Montréal Protéger le français langue française

Protéger le français au Québec sans l’instrumentaliser

A French translation of this week’s editorial.

Même en pleine pandémie, une des histoires qui a fait les manchettes au Québec la semaine dernière était un reportage du Journal de Montréal sur la langue parlée par les commis dans divers magasins du centre-ville de Montréal, qui soit avaient accueilli les clients en anglais, soit étaient incapables d’offrir un service en français.

Je pourrais me rebiffer en vous disant qu’en tant que Montréalaise de longue date, cela ne m’est jamais arrivé, mais je n’ai pas envie de m’engager dans une guerre  de chiffres et de multiplier les anecdotes. Pourquoi? Simplement parce que je crois qu’une entreprise incapable de fournir un service en français à ses clients, ne serait-elle que la seule dans son cas, est une entreprise de trop.

« Désolé, je ne parle pas français » n’est jamais une réplique acceptable dans une province francophone.
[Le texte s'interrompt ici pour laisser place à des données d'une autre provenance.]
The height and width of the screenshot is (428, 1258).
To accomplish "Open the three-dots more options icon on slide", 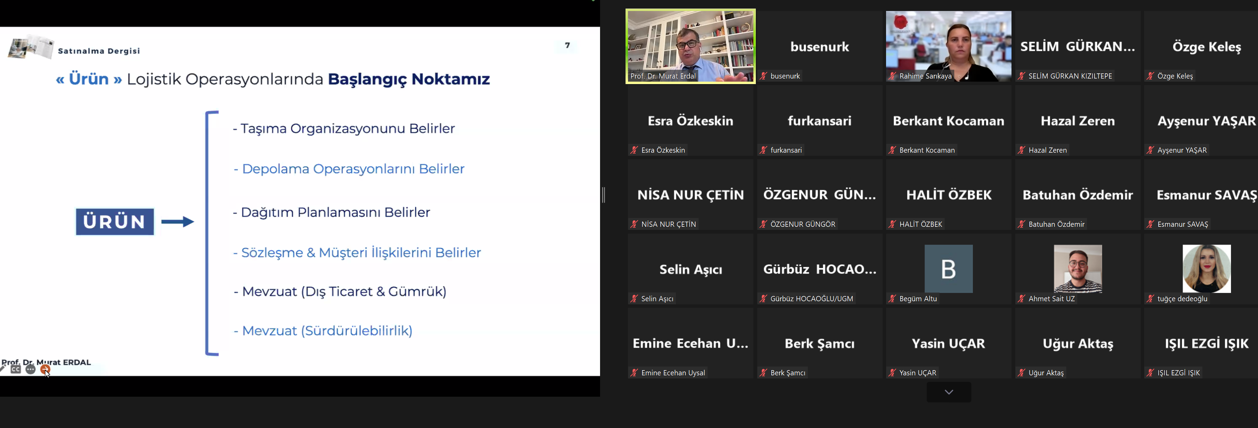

J’ai l’impression que si on arrivait à sortir de l’interminable joute politique identitaire au Québec, quasi tout le monde, peu importe son camp linguistique, serait d’accord.

Cela dit, j’aimerais qu’on dispose de plus d’études scientifiques reposant sur une méthodologie plus rigoureuse. Veuillez me pardonner ma méfiance à l’égard des préjugés et du sensationnalisme, mais le Journal de Montréal appartient au même empire médiatique qui nous a apporté d’indémodables classiques du type « Tous les Québécois mangent Halal » et qui a créé une énorme controverse après avoir prétendu en 2017 — à tort — que deux mosquées montréalaises avaient demandé à un entrepreneur de retirer ses ouvrières d’un chantier situé à proximité. Ce journal est connu pour enflammer l’opinion publique en privilégiant l’hyperbole pour parler de langue et de religion.

Bien que je ne souhaite pas minimiser les conclusions de ce reportage, dans la mesure où elles dénotent un problème réel, bon nombre d’entre elles relèvent du journalisme d’embuscade. Le moment choisi pour remettre ce sujet à l’ordre du jour est de plus quelque peu suspect, compte tenu que le gouvernement de la CAQ se prépare à adopter une législation linguistique plus stricte.

Le sensationnalisme est vendeur mais ne règle rien

Doit-on s’inquiéter du fait que certains commerces du centre-ville semblent incapables d’offrir leurs services en français? Absolument! Mais pourquoi ce rapport s’attarde-t-il aux grandes surfaces, aux chaînes et aux bannières internationales? Le personnel de ces commerces du centre-ville est souvent composé de jeunes étudiants étrangers. Ce n’est à mon avis pas un hasard. À quelques rues ou arrondissements de là, je crois que les résultats de cette enquête auraient été bien différents.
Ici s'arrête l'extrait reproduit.